Gross didn’t meet Moore, however, until the 1950s. The two became friendly during Gross’s trips to London in 1951, 1957 and 1958 when Gross also worked with the British sculptor Jacob Epstein. (Moore came to the United States for the first time in 1946, on the occasion of his retrospective exhibition at the Museum of Modern Art in New York, though there’s nothing in the archive to suggest the two met then).

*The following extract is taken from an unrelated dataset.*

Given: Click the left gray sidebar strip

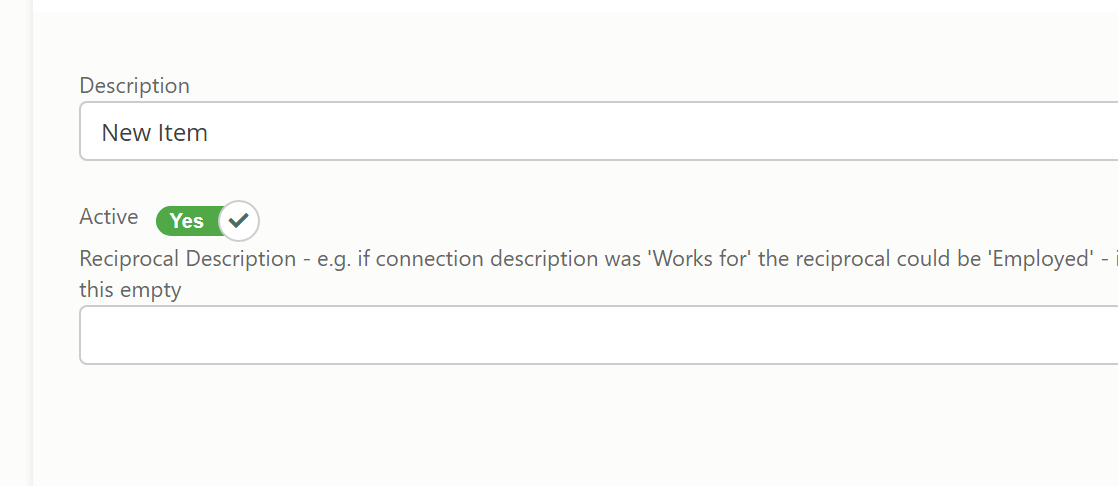Looking at the screenshot, I should (x=16, y=243).
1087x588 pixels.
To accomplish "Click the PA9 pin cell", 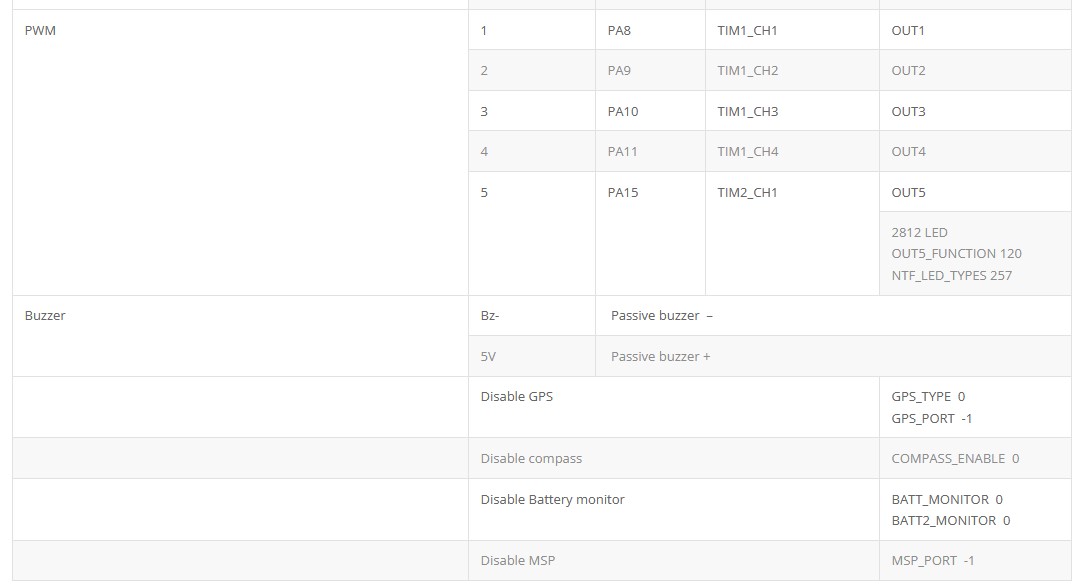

It was probably during these visits that Gross also collected works on paper by Moore. These five drawings and watercolors owned by Gross are now on view at The Renee and Chaim Gross Foundation. They include Moore’s 1940 pencil and wash drawing of sculpture studies:
and this striking 1948 watercolor, pen and ink drawing of reclining figures:
Gross expressed his admiration for Moore in his Homage to Henry Moore, which he donated to the Hirshhorn Museum in 1974. The sculpture was made in 1944, when Moore’s influence on Gross seems to have been at its strongest.